For lay leaders and committees, AI can help organize meeting notes, summarize long documents, and draft routine communications, freeing up more time for the relational and spiritual work that only people can do.

Using AI does not mean outsourcing your ministry. It means having a fast, capable, imperfect assistant who never sleeps. If you are ready to learn how to use the tools and keep the above principles in mind, the possibilities for assistance are vast.


Context Matters

These principles are the Conference-wide floor. Boards, agencies, districts, ministry settings, and credentialing bodies may set stricter standards for their own contexts. Where a stricter standard applies, that standard governs.

Disclosure of AI Assistance

In keeping with Principle 6, the Guiding Principles Subgroup discloses the use of AI in the preparation of this document.
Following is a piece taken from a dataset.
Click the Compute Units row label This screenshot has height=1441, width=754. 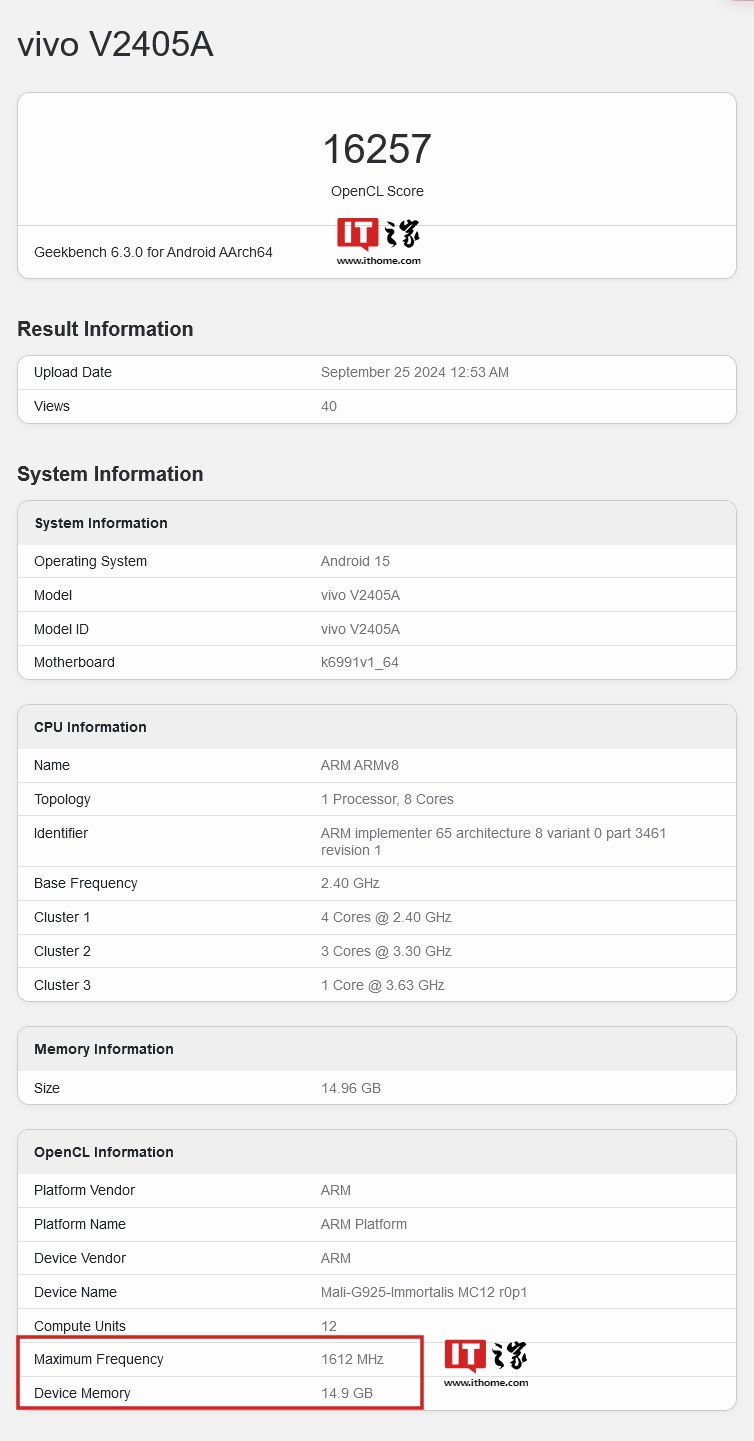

AI research and drafting tools assisted at multiple stages: suggesting language, structuring sections, and helping to surface theological frames. The subgroup discussed each principle, reviewed every section, and authored the final language. The theological reasoning, pastoral judgments, and final decisions are the subgroup’s own, and the full Task Force reviewed the document. 

This is the fifth revision of these principles. It will not be the last. The Task Force commits to ongoing review and welcomes feedback from across the Conference.